Problem description: Line for line, the listing below is to be transcribed exactly.

Data extract:
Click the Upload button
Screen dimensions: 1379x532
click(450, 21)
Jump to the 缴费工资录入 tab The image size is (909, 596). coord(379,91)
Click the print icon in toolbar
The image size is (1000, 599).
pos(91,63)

Solved exercise:
Click the Upload button
Screen dimensions: 1379x532
click(450, 21)
Jump to the 缴费工资录入 tab The image size is (909, 596). coord(379,91)
Click the print icon in toolbar
The image size is (1000, 599).
pos(91,63)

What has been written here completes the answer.